BEGIN Page excerpt
Engineering and Technology
Machine learning the Hubbard *U* parameter in DFT+*U* using Bayesian optimization
M. Yu, S. Yang, et al.
The study addresses the challenge that semi-local DFT functionals (e.g., PBE) suffer from self-interaction error, leading to systematically underestimated band gaps and, in some cases, spurious metallicity. While hybrid functionals (e.g., HSE) often rectify these issues, their computational cost limits their use for large systems and high-throughput screening. The DFT+U method offers a more affordable correction, but its accuracy hinges on selecting appropriate, system-dependent Hubbard U parameters. Conventional strategies for determining U include empirical fitting to experiments, which fails when data are unavailable, and several first-principles approaches (linear response, unrestricted Hartree–Fock, cRPA), which can be computationally demanding. The research question is whether a machine-learning-based Bayesian optimization framework can efficiently and robustly determine optimal U parameters that reproduce hybrid-functional band gaps and qualitative band-structure features, thereby achieving hybrid-level accuracy at semi-local cost.
END Page excerpt
In the DFT+U study summary above, what error do semi-local functionals such as PBE suffer from?
BEGIN Information provided
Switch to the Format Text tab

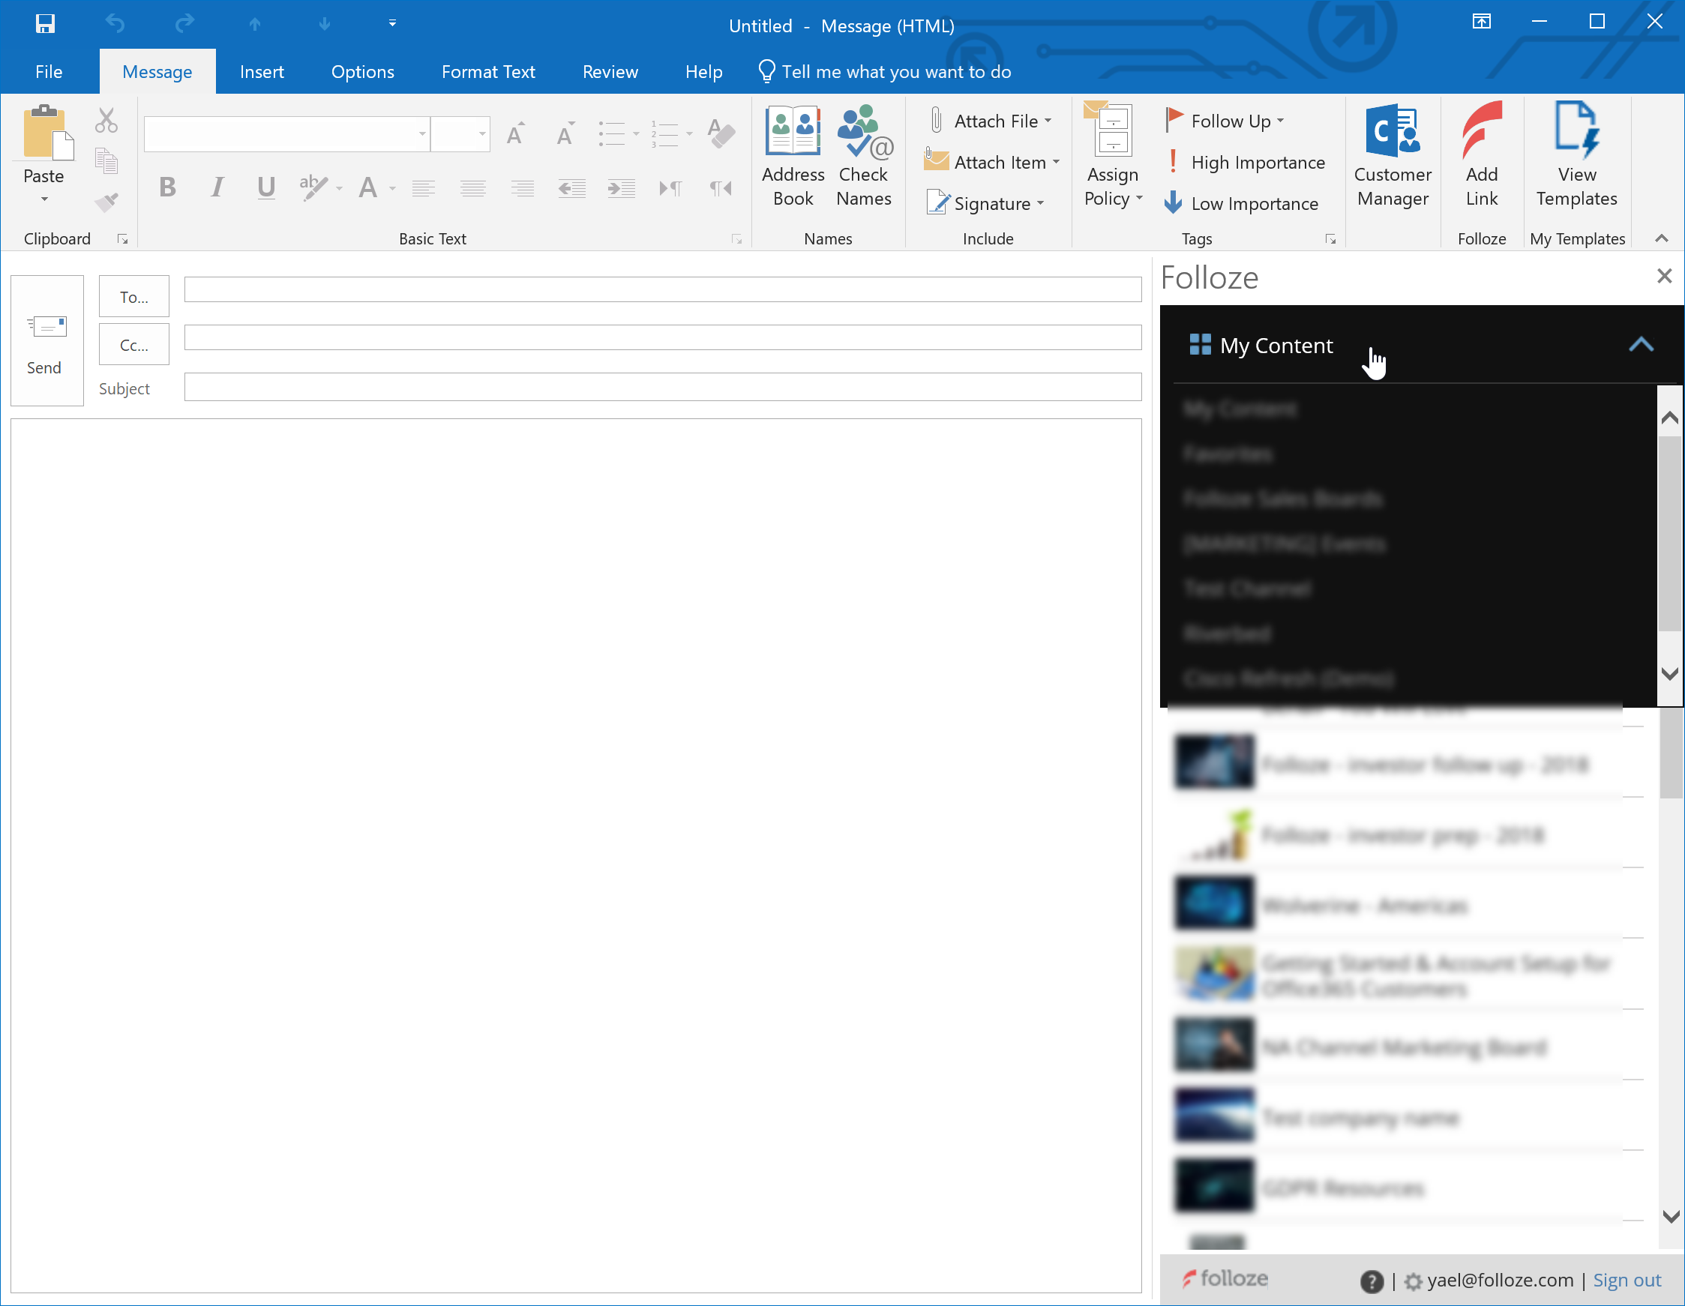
END Information provided
— Answer —
Self-interaction error.